Which lines of the records below contain the word "profile"? Report each of them in full.

■ Stored records
⟨
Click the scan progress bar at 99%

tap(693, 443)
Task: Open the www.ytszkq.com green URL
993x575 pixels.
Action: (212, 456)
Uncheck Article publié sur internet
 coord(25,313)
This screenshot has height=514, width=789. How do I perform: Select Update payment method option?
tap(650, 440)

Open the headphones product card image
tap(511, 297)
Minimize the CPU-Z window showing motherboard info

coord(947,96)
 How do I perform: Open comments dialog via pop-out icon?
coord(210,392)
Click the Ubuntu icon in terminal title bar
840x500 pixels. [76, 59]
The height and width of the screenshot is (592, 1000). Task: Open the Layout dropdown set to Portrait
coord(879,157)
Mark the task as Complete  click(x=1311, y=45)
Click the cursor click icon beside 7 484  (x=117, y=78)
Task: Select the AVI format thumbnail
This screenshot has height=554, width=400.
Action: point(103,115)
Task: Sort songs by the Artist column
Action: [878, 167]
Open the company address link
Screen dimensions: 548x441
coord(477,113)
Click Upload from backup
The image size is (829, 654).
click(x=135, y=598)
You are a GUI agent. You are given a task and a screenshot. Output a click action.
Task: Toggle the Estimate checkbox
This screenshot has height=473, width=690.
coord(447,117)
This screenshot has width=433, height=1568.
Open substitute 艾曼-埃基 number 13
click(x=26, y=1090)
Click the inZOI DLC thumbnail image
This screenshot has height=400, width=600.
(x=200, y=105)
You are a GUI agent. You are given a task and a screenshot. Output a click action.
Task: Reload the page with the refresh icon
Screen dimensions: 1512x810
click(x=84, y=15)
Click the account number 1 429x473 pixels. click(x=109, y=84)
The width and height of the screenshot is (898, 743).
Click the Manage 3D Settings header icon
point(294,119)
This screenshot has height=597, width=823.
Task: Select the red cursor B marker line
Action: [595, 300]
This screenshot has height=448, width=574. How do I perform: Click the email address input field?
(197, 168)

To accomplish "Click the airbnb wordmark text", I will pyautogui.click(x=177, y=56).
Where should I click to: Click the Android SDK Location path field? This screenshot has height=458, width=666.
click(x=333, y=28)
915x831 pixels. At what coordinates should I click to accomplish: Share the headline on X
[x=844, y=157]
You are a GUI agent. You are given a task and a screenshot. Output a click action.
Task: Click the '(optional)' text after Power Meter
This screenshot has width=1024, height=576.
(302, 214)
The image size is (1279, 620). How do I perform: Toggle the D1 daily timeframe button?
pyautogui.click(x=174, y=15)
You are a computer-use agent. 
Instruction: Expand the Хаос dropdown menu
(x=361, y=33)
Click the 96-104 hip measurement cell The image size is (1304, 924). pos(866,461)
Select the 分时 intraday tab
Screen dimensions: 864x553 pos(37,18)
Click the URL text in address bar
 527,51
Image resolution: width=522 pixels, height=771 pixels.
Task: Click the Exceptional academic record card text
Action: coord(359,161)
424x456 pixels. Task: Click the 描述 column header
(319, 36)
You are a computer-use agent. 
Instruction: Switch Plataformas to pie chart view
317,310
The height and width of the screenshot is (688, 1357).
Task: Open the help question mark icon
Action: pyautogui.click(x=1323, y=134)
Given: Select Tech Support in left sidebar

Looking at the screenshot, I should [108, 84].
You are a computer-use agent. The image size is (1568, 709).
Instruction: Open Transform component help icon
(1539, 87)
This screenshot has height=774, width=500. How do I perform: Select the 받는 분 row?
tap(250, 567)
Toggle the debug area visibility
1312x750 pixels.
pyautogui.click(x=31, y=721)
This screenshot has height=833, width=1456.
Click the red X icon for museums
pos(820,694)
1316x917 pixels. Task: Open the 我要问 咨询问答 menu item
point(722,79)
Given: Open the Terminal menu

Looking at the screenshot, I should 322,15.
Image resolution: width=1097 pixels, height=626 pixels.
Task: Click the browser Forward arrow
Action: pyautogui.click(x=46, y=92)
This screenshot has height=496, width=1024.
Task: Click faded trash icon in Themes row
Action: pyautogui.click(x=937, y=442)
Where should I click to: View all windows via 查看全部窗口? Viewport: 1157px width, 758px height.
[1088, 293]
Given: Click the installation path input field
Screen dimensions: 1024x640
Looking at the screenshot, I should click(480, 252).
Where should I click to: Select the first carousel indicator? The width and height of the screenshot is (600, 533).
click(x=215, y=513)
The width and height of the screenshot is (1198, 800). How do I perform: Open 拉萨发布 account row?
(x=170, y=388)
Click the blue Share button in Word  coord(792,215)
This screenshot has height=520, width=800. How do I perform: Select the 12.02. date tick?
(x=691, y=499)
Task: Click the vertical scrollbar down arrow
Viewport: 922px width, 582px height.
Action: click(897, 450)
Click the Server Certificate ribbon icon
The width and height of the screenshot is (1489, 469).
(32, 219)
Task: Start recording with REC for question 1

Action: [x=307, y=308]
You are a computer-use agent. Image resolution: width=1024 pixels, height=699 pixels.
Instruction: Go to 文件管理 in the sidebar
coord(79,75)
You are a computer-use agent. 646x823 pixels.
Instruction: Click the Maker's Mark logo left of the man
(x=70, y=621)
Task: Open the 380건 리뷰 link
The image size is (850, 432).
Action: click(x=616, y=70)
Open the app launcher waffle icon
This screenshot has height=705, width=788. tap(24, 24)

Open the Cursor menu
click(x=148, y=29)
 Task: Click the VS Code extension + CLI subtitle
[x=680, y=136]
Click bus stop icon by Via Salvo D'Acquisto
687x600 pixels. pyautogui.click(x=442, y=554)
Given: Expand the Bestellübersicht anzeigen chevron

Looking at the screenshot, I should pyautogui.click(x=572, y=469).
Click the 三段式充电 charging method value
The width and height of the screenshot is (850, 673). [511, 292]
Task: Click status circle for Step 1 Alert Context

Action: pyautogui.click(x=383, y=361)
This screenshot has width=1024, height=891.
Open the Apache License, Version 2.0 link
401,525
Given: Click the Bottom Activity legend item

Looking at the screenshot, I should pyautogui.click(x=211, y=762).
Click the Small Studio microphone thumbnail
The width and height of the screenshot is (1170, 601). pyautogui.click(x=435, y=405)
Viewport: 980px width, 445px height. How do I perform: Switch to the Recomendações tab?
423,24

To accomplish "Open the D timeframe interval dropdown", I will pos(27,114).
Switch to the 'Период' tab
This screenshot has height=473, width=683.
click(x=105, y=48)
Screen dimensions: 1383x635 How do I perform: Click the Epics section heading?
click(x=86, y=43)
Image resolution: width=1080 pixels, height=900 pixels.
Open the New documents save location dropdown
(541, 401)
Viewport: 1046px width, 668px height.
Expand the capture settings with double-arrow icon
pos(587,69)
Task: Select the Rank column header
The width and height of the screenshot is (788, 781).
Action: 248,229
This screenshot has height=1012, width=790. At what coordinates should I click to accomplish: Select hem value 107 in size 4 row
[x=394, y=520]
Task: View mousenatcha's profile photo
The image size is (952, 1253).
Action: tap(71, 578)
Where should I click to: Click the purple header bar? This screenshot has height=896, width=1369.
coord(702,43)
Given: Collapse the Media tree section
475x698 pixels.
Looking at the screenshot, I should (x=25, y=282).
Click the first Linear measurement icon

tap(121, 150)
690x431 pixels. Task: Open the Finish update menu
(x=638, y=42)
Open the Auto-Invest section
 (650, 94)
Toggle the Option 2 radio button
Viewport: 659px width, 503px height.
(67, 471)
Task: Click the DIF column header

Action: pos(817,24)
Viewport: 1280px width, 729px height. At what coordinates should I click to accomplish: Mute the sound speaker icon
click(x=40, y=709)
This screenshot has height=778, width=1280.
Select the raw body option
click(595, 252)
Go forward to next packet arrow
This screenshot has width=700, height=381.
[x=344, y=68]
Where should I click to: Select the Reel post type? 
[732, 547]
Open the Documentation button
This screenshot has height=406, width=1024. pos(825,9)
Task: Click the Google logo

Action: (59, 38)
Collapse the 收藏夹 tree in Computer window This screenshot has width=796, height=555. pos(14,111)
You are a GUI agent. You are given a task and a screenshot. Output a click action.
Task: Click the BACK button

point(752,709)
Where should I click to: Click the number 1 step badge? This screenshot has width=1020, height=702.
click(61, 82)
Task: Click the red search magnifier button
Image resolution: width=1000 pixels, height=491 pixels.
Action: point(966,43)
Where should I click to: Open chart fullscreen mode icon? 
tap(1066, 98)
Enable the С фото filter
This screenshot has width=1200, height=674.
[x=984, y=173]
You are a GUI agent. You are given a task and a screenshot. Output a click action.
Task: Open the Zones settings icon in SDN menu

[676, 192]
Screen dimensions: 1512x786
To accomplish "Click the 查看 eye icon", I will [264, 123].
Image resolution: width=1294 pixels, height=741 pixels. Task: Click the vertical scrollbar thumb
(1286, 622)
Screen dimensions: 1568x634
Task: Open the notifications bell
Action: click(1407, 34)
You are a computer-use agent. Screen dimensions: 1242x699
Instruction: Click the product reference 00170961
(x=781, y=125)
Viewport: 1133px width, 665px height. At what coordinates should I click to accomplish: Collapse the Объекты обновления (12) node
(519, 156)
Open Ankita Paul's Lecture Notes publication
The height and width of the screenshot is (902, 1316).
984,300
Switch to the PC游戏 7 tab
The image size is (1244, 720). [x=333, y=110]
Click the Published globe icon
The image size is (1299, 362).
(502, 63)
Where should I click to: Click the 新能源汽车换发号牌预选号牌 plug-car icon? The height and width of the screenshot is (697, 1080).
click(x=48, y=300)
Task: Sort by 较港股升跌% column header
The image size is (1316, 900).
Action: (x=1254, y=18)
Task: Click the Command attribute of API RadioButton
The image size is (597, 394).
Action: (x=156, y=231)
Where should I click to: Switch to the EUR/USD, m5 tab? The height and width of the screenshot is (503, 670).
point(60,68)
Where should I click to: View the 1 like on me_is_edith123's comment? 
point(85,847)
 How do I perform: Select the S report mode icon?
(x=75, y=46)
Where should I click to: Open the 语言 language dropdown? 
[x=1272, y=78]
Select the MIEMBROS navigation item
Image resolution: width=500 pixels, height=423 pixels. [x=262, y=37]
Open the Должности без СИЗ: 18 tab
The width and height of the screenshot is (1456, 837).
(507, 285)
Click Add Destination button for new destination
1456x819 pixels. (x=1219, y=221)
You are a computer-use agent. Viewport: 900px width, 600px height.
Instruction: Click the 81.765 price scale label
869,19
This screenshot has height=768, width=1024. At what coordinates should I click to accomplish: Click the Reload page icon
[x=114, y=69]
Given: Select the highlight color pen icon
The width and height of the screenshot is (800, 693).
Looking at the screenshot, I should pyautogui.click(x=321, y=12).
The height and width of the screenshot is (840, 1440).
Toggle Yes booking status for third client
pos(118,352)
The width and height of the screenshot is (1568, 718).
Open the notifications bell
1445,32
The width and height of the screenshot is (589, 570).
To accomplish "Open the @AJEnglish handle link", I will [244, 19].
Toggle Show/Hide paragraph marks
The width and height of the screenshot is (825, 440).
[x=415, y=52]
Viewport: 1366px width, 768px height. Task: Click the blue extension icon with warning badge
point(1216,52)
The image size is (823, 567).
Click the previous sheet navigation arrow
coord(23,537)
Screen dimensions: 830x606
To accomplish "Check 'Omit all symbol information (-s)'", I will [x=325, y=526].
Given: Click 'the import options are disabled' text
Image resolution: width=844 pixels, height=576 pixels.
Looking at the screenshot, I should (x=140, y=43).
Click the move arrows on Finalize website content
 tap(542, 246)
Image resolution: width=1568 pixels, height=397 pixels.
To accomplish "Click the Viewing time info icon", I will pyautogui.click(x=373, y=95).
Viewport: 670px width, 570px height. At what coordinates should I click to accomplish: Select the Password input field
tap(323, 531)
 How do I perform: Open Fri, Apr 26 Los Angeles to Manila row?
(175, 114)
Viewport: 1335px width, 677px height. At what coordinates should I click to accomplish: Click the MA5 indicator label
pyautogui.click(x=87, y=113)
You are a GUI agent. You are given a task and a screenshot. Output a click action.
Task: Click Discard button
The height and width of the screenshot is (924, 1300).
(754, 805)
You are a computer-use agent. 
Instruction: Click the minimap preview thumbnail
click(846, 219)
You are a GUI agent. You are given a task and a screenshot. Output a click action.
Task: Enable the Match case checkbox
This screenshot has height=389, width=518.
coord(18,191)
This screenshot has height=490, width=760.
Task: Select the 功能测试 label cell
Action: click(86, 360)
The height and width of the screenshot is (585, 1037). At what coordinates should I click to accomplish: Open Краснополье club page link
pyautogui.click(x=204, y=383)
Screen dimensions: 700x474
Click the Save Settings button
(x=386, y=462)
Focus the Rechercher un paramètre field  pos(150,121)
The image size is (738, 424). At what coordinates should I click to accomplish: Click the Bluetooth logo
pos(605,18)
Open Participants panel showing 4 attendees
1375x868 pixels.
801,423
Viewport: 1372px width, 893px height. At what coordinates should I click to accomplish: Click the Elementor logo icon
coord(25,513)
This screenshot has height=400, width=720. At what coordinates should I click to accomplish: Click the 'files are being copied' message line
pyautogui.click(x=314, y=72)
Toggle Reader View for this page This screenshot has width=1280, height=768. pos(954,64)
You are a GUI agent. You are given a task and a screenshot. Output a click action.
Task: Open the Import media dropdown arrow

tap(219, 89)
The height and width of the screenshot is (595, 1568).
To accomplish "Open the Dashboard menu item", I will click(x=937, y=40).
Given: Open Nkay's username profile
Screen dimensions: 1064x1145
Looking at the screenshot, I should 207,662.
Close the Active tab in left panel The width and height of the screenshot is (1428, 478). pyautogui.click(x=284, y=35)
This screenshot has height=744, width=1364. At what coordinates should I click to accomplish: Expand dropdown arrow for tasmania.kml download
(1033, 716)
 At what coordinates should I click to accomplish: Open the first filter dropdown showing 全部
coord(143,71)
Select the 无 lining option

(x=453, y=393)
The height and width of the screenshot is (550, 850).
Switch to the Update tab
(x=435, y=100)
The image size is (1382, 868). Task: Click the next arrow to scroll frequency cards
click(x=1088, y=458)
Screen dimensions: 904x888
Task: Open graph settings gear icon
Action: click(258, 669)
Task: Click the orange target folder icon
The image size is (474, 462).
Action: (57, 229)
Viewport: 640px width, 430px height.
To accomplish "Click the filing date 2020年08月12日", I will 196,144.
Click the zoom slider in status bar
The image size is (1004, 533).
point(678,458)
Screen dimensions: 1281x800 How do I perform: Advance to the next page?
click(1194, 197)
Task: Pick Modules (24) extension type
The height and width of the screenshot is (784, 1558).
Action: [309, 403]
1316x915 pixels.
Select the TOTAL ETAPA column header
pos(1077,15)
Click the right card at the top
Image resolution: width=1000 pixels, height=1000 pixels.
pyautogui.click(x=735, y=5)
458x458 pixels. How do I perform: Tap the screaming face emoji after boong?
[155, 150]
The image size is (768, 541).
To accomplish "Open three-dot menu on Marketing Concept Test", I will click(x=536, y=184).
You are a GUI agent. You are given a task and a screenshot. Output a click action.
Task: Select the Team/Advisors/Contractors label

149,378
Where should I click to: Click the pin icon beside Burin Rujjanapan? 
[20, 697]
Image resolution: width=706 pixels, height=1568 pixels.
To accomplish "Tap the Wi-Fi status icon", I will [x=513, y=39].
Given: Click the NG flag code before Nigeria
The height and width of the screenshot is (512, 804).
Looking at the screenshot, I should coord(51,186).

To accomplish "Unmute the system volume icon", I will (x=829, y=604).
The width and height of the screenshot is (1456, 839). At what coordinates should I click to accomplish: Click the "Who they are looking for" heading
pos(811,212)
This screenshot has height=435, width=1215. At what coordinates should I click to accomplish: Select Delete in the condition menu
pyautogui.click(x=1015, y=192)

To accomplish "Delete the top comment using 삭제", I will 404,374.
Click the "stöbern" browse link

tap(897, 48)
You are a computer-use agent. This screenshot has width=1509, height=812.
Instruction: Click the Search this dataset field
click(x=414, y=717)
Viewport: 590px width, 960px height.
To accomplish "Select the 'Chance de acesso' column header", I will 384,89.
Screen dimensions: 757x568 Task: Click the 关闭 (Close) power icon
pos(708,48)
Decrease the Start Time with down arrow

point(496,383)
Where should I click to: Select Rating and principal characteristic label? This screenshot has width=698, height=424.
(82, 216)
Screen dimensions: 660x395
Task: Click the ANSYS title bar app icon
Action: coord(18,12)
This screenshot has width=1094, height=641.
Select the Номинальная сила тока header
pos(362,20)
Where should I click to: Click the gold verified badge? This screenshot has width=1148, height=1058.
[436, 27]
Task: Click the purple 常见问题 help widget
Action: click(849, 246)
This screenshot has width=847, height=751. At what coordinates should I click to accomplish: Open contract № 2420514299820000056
⟩
■ Output below
Task: View mousenatcha's profile photo
Given: Open Nkay's username profile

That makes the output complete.